MR. ZWILLICH: Thank you.

MR. ALLEN: Next question.

OPERATOR: Thank you. Our next question comes from Mike Stobbe with the Associated Press.

MR. STOBBE: Hi now, can I go one more time?

MR. ALLEN: Sure.

MR. STOBBE: OK. I just want to clarify something about Todd - about what Todd asked. You actually surveyed more than 17 -- the families of 17,500 it was the 17,500 represented 63 percent of those households, right?

DR. SCHUCHAT: 17,0000 is what the respondents are, correct. Yes, it is a much larger survey than that. I was trying to kind of keep it simple.

MR. STOBBE: I′m sorry, I was a little confused. So, how many people - there were 17,000 - how many households responded?

DR. SCHUCHAT: Yes, let me - just hold on one second and we will try to get the right numbers for you so I don′t confuse you further.

MR. STOBBE: Right, I just wanted to make sure that 17,000 is a fraction of a bigger number or whether it was the actual survey.

DR. SCHUCHAT: I mean the - right. I mean, essentially those - the wording from MMWR is the household survey response was 65.1 percent that means you could, you know, get information from the household, provider verification was available on 63.6 percent of those households, which means 17,563 kids.

So you would have to divide that number by .636 and probably - except for there is a lot of weighting in this. You would get about the number of households. I don′t think we have the number of households with us.
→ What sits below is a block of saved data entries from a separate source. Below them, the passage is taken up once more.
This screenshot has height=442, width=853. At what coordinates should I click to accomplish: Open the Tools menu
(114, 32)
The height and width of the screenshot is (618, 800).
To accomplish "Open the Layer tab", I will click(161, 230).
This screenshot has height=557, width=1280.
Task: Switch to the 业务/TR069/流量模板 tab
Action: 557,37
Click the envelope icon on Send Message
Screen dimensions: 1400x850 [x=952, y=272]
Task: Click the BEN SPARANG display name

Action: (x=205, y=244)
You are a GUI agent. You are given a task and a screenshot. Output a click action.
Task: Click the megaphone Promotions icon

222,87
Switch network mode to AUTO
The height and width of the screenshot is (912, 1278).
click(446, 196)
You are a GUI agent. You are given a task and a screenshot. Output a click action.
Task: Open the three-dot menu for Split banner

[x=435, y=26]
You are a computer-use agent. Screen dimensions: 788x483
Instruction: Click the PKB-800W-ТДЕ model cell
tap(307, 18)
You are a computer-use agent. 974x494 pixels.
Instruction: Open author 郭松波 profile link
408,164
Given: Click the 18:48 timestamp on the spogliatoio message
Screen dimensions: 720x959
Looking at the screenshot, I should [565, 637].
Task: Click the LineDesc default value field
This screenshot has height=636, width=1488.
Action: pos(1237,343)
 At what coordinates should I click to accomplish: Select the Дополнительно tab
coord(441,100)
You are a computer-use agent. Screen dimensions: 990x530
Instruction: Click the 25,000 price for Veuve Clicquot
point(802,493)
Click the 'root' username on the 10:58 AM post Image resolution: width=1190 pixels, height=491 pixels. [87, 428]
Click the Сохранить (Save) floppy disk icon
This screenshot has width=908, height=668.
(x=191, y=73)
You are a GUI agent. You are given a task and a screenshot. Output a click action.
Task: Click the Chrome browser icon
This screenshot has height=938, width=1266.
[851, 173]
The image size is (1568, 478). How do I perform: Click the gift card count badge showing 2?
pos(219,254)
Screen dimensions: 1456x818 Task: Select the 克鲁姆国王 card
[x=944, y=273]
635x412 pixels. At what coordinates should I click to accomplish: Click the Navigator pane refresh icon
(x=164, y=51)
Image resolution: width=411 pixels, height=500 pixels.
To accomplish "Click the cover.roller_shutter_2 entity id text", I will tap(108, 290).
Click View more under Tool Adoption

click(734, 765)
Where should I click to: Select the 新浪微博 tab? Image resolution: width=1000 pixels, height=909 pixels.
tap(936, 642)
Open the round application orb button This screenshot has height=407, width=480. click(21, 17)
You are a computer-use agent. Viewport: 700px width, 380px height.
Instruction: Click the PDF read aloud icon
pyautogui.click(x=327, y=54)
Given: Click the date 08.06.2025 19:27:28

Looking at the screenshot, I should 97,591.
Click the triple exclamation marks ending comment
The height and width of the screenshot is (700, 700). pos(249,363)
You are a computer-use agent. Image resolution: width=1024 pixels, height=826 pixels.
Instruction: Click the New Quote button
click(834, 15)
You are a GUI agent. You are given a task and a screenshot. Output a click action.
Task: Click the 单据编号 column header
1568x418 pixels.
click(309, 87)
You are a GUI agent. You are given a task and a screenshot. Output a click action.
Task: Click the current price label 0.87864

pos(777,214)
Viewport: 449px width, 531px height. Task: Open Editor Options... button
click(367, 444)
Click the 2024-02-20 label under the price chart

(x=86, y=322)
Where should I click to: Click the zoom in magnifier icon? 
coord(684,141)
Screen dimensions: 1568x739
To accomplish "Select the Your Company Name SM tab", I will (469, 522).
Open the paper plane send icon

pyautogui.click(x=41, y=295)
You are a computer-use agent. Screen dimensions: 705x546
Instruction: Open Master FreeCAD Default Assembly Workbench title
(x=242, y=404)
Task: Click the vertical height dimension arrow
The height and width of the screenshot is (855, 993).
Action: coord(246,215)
MR. SINGLETON: Yes. But we could give you specific numbers for different parts of the response to the survey. That 65 percent includes households that we called, but never found out if they were eligible or couldn′t get through to. It also includes households where we got through the screening identified the age eligible child, but for some reason or other, the family did not participate in the survey.

MR. STOBBE: I′m sorry, but just one more time. It was 17,563, 63 percent of the responding children...

DR. SCHUCHAT: Those - the interview was completed. So we did an interview, and then with 63.6 percent of them we could get to the verified...

MR. STOBBE: Got you.

DR. SCHUCHAT: ...five immunization record.

MR. SINGLETON: Right.

MR. STOBBE: I am sorry, one more. Doctor, you talked a little bit about what the disparity used to be, you said a couple of years ago I think was 5.4 percent lower for blacks than whites. Can you go back even further in history? Did the gap between blacks and whites used to be even greater? How great was it?

DR. SCHUCHAT: You know, it has been at least 10 percent at some point. I think that - so we′re definitely getting better. But I would stress that we have lots of challenges in the future with all of these new vaccines.

So, we are excited to be closing this gap, but we really have to be vigilant for the future with a much more complicated vaccine schedule and more costly products that we don′t start to see new gaps emerge.

MR. STOBBE: OK. Thank you.

MR. ALLEN: Next question.

OPERATOR: We have no further questions at this time.

MR. ALLEN: No further questions? OK. Thank you very much for participating. Again, I am Curtis Allen with the Division of Media Relations. If you have additional questions, you may call the Division of Media Relations at (404) 639-3286. That is (404) 639-3286. And thank you very much.

OPERATOR: Thank you. This does conclude today′s conference call, we thank you for your participation.